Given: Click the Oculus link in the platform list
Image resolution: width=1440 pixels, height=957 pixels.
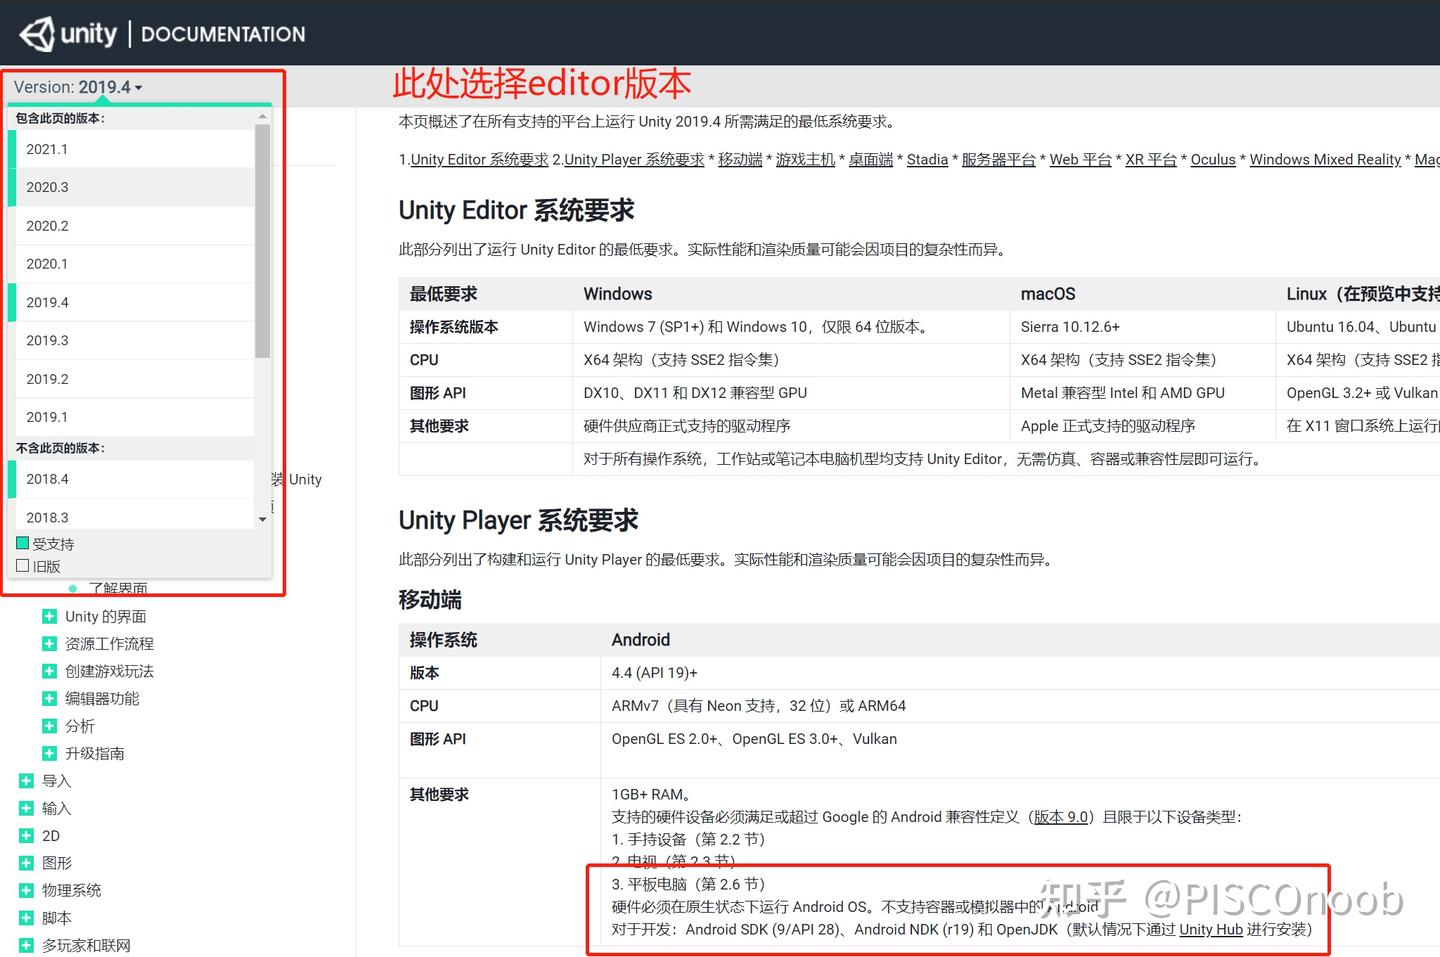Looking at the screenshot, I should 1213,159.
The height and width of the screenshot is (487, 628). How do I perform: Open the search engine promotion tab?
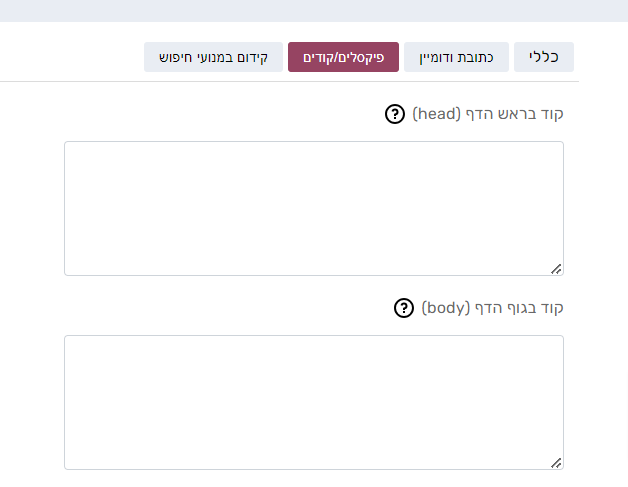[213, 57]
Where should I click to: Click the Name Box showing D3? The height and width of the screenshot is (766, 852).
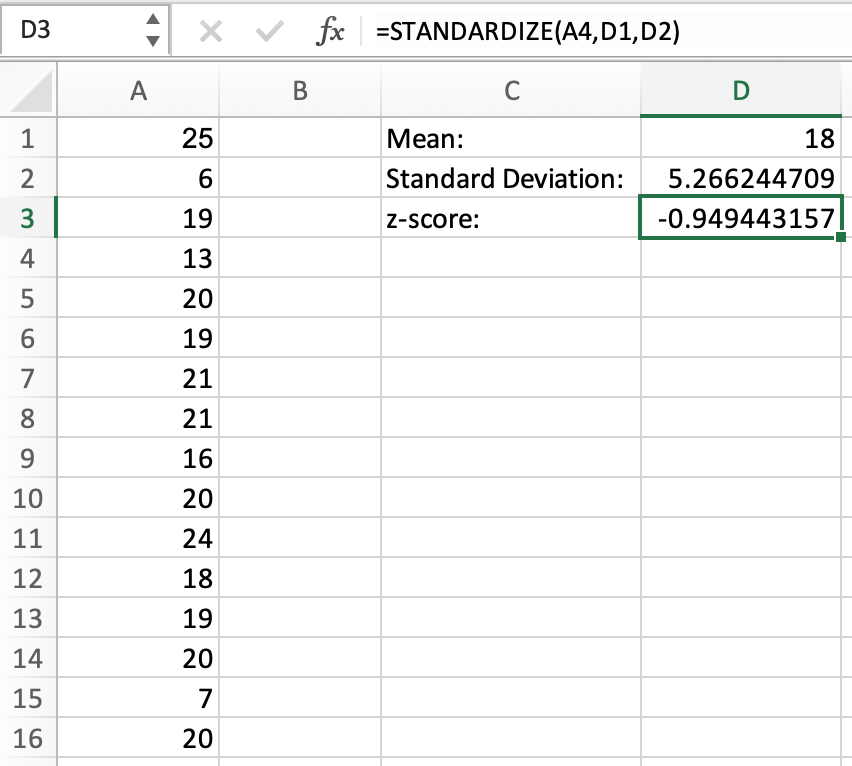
---
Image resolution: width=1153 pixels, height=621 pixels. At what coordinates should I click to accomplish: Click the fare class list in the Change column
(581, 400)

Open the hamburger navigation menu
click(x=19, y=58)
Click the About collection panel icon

Task prompt: Where the listing above has a line with "Image resolution: width=1153", start there, and output every line exactly through the line with "Click the About collection panel icon", which is also included.

Response:
Image resolution: width=1153 pixels, height=621 pixels. At what coordinates should I click to accomplish: Click the fare class list in the Change column
(581, 400)

Open the hamburger navigation menu
click(x=19, y=58)
Click the About collection panel icon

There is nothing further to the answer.